** Description of the task **
Looking at the records below, please say how many lines contain the word "Open", as a bare number.

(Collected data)
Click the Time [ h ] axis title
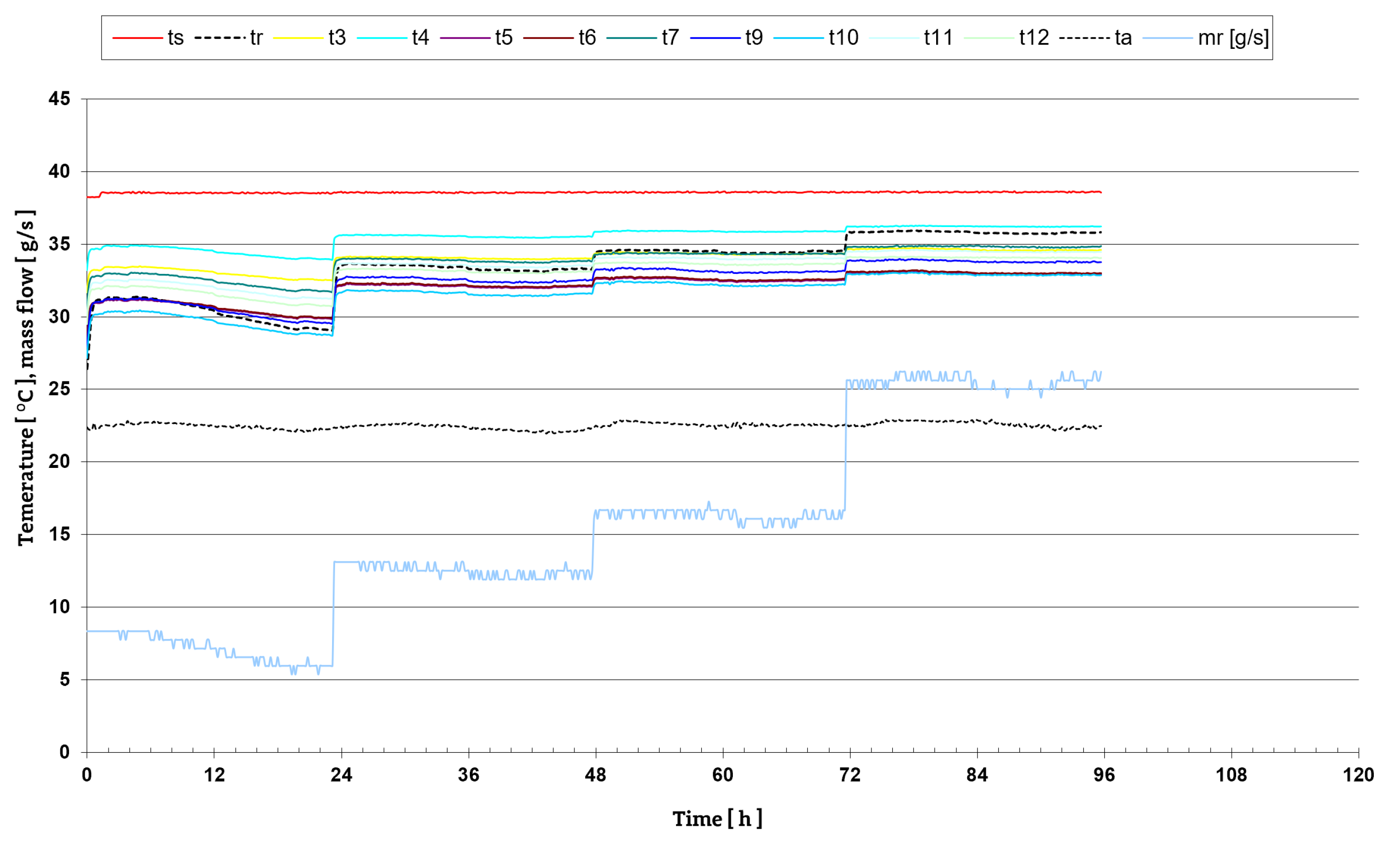1400x843 pixels. point(717,819)
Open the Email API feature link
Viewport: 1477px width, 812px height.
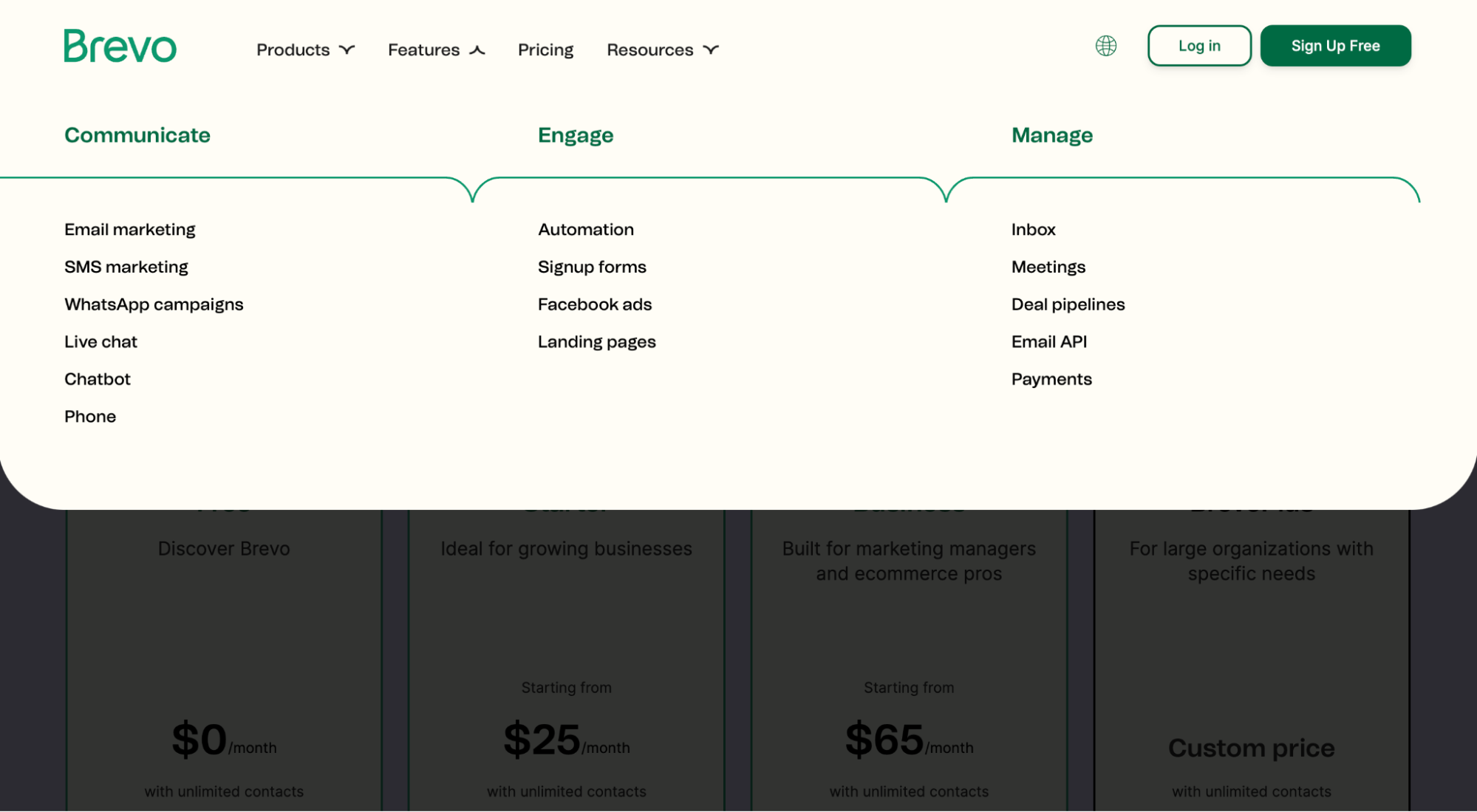coord(1048,342)
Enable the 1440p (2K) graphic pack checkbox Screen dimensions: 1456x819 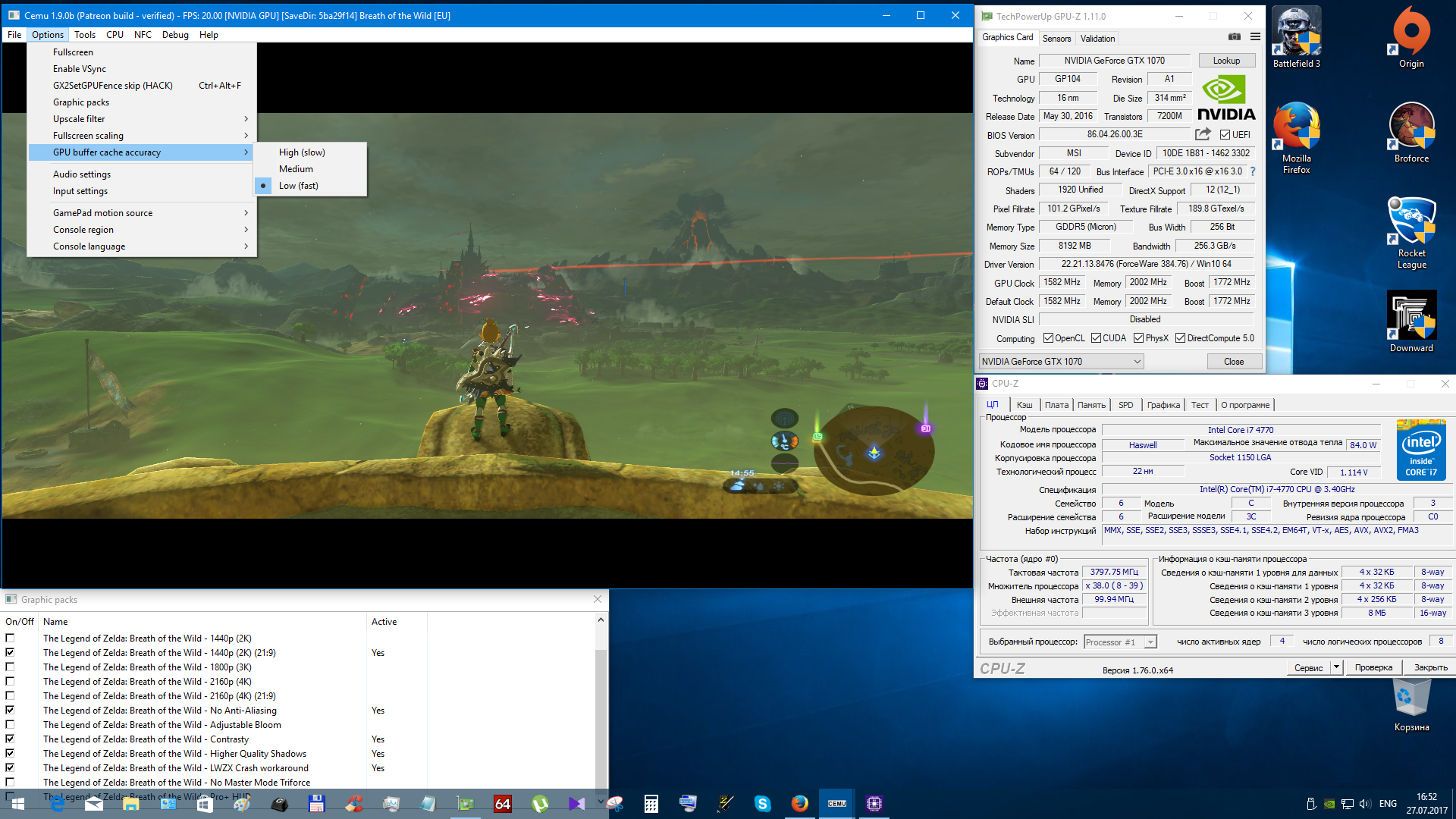click(x=10, y=639)
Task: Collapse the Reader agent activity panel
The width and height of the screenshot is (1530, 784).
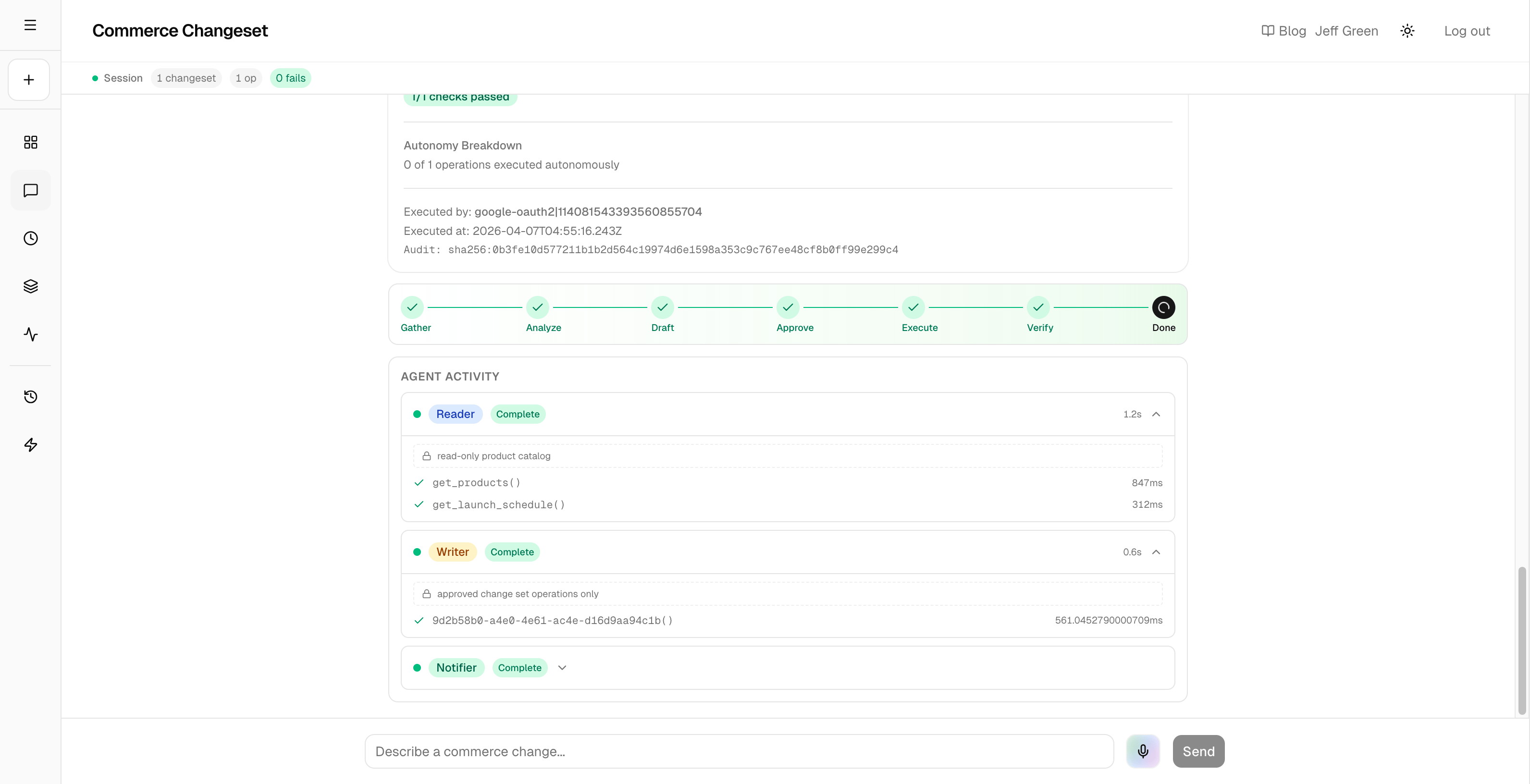Action: tap(1156, 414)

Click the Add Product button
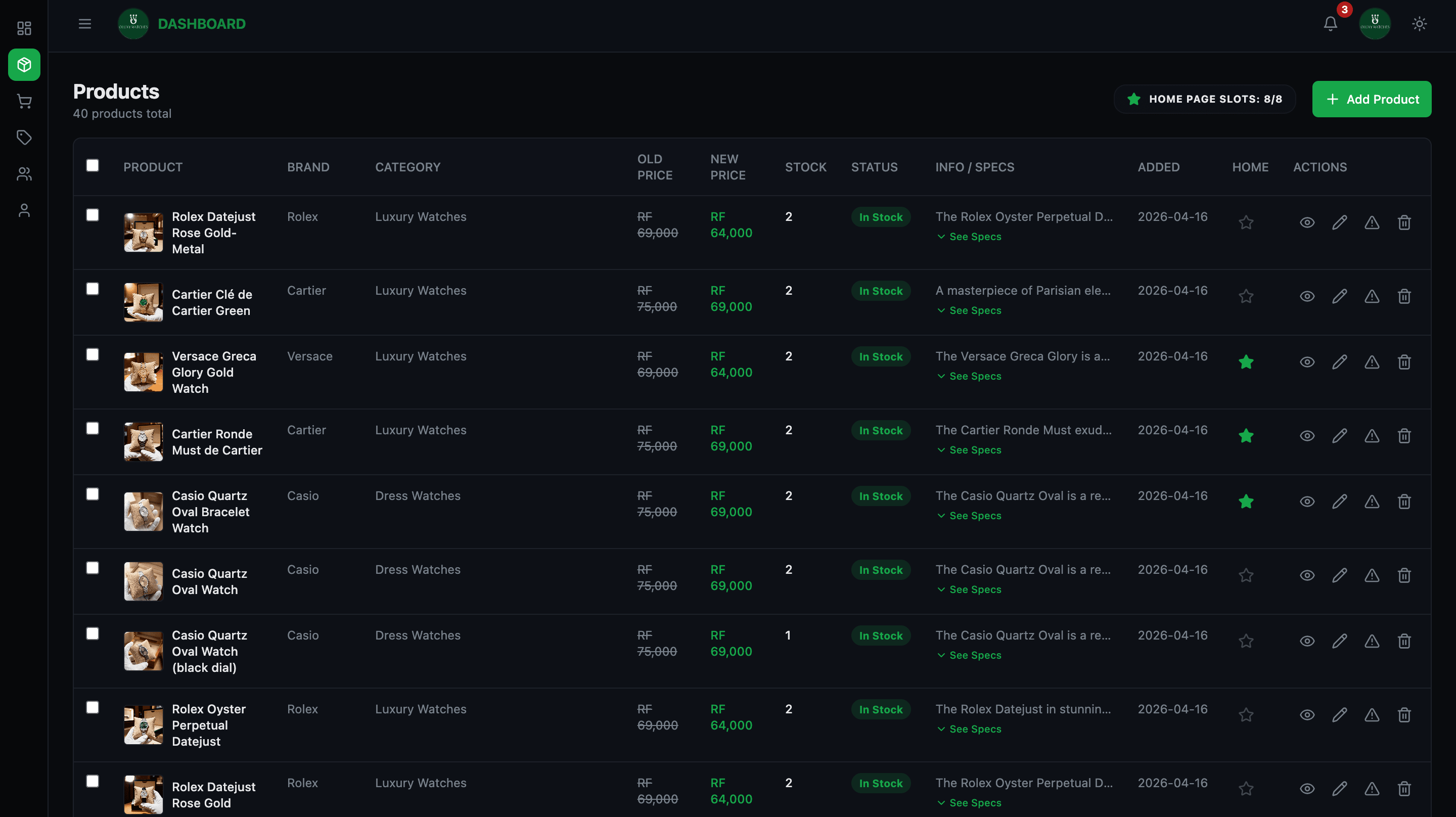pos(1372,99)
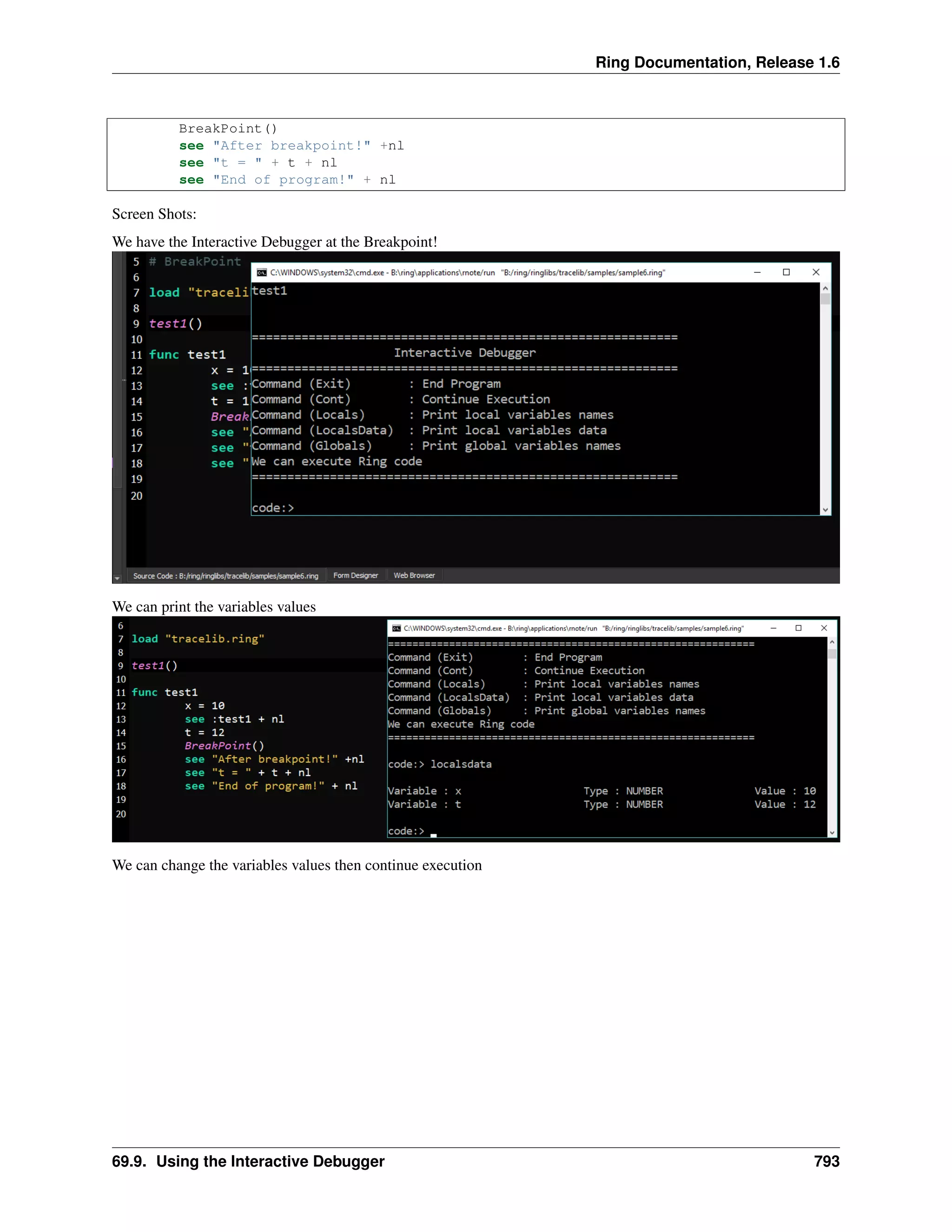This screenshot has height=1232, width=952.
Task: Click scrollbar thumb in Interactive Debugger console
Action: 825,299
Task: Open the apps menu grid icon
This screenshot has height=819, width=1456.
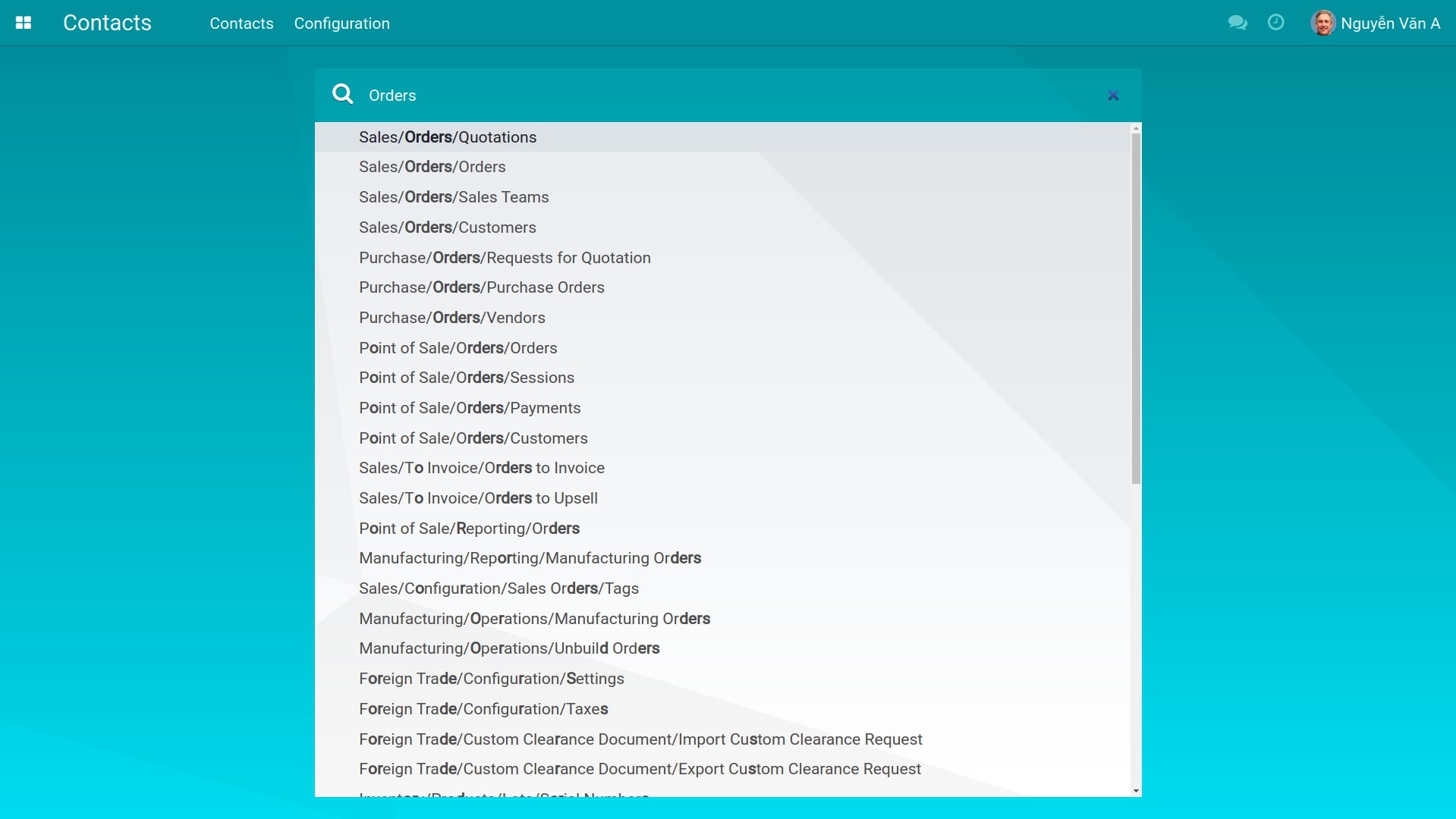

** Task response **
2